A estudante de letras, Ylla Baudelaire, conta que começou a escrever no bloco de notas do seu celular, quando tinha insônia. Dessa forma, passou a externar tudo o que sentia. Aos poucos, mostrando para amigos, ela foi motivada a divulgar e percebeu que existem pessoas que também se interessam por poesia hoje em dia.
Um dos temas principais de seus textos é a saudade. Afirma que seu objetivo é que as pessoas possam se identificar com a sua poesia e evitar que se sintam sozinhas. “Espero que elas possam se encontrar e pensar: ‘caramba’, isso também me pertence, é isso que eu sinto”, ressalta.
Acrescenta que, para ela, a poesia representa um “sentir palpável”. Assim, ela transforma suas obras em algo material, com a venda independente de ecobags e adesivos. Ylla também possui um canal no YouTube, em que posta vídeos poéticos. Confira uma produção dela:
Ambas as poetisas enfatizam a falta de reconhecimento das obras de artistas independentes. Serena considera que as pessoas não estão familiarizadas com a poesia e tem visões restritas a autores como Vinícius de Moraes e Fernando Pessoa.

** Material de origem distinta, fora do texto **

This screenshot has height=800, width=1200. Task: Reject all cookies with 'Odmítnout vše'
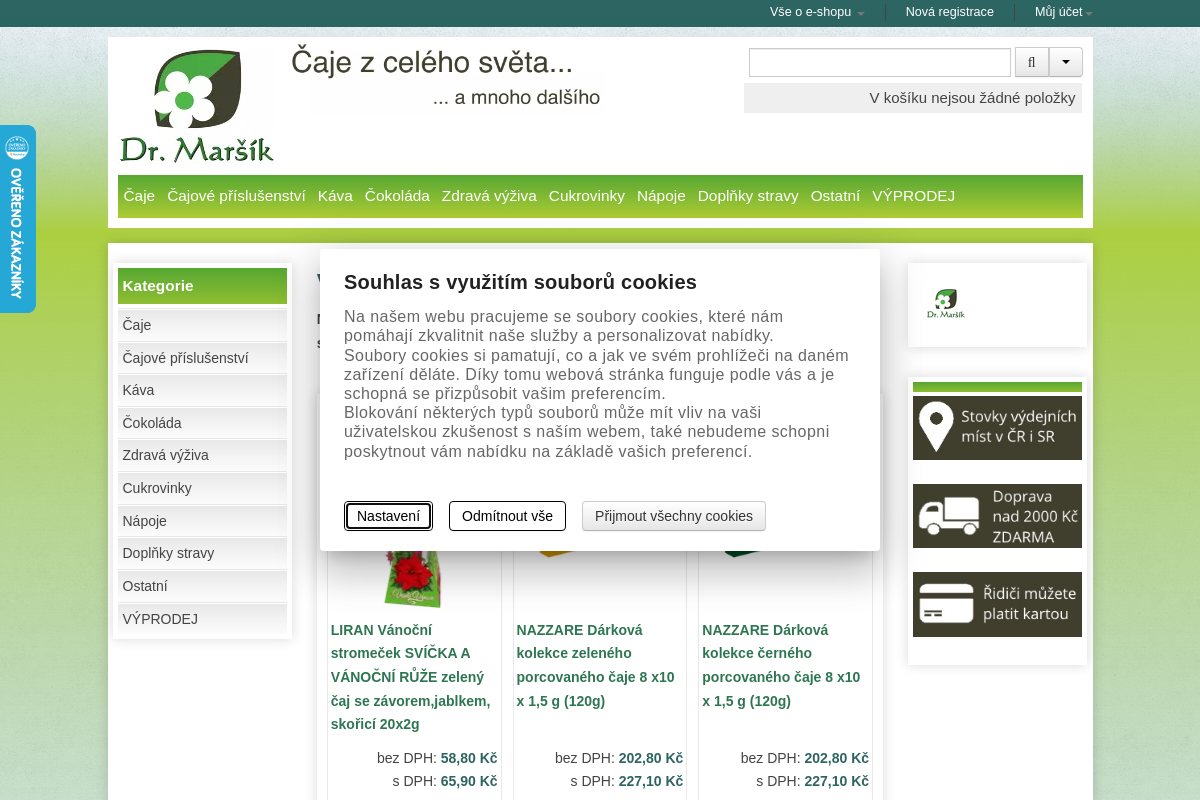[x=507, y=516]
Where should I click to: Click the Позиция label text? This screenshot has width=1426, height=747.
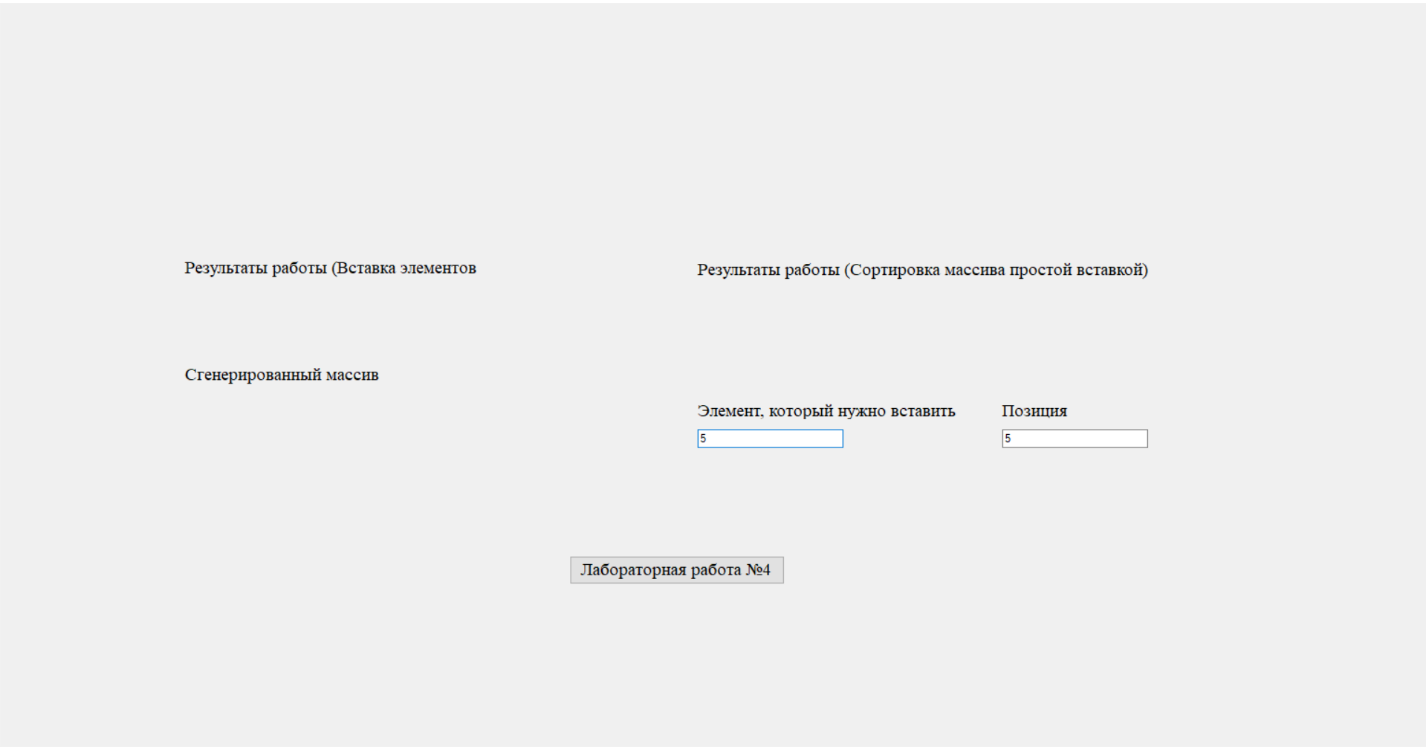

Enquanto Ylla acrescenta que conhece muitos escritores talentosos, mas que não ganham alcance porque não é uma escrita voltada para a venda: “A poesia deveria ter uma visibilidade maior, pois é uma potência muito grande, deveria ser mais trabalhada nas escolas, em todos os espaços. As pessoas deveriam promover mais saraus e encontros culturais”.